Toutefois, la Cour d’appel a vu les choses autrement en se reportant aux sous-alinéas 22(2)(m) et (n) de la Loi sur les Cours fédérales, qui stipulent qu’une demande relative à des marchandises, matériels ou services fournis à un navire pour son fonctionnement ou son entretien, ou une demande fondée sur un contrat de construction, de réparation ou d’équipement d’un navire relève de la compétence de la Cour fédérale en vertu du droit maritime canadien. Selon la Cour d’appel, ne pas se référer à ces sous-alinéas revient à analyser la question de l’applicabilité du droit maritime « dans le vide » et à commettre par conséquent une erreur de droit.
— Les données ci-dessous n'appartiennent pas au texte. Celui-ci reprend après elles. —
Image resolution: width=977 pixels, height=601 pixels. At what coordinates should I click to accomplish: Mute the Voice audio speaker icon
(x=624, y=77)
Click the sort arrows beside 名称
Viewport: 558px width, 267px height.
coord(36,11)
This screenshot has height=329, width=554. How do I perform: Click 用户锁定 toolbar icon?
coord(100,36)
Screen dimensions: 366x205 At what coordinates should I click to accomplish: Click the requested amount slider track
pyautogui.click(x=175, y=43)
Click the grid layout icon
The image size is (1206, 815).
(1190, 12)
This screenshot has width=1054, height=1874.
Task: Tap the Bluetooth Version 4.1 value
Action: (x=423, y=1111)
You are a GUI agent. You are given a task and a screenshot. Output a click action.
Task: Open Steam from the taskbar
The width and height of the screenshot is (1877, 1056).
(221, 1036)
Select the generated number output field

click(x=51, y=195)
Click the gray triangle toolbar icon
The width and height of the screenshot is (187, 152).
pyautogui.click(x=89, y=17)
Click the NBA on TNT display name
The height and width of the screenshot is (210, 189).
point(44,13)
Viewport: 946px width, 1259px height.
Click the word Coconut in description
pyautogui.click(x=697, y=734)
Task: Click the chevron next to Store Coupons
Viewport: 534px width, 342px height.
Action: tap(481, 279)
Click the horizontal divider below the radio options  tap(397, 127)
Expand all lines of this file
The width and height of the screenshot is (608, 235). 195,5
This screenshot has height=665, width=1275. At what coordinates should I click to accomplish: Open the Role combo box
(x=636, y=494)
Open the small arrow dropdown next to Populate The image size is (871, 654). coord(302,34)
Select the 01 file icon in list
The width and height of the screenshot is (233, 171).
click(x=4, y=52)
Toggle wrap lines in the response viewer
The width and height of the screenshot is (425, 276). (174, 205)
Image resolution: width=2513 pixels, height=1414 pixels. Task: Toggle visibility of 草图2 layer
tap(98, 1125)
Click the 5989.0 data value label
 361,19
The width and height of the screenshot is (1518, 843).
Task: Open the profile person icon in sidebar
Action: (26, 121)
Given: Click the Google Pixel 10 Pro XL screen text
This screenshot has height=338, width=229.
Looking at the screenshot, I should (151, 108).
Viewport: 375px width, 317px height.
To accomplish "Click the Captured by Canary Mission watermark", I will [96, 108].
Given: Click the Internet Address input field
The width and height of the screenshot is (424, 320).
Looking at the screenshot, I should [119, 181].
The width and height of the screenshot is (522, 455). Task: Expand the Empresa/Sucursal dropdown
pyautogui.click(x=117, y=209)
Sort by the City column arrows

En décidant d’écarter le Code civil du Québec en faveur du droit maritime canadien, la Cour d’appel a rendu la clause de limitation de responsabilité exécutoire, de sorte que la responsabilité de Wärtsilä a été limitée à 50 000 €, soit 78 900 $ CA. Si le droit maritime canadien n’avait pas trouvé application (de fait, un juge dissident était d’avis qu’il ne devait pas s’appliquer), la décision de la juge de première instance aurait été accueillie dans son intégralité et, malgré l’existence d’une clause contractuelle de limitation de responsabilité, les appelantes auraient été tenues d’acquitter le plein montant des dommages-intérêts.
Cet écart monumental entre les dommages-intérêts accordés illustre non seulement la différence fondamentale entre les règles de common law et les règles de droit civil relativement à la clause de limitation de responsabilité, mais aussi à quel point cette considération peut s’avérer déterminante.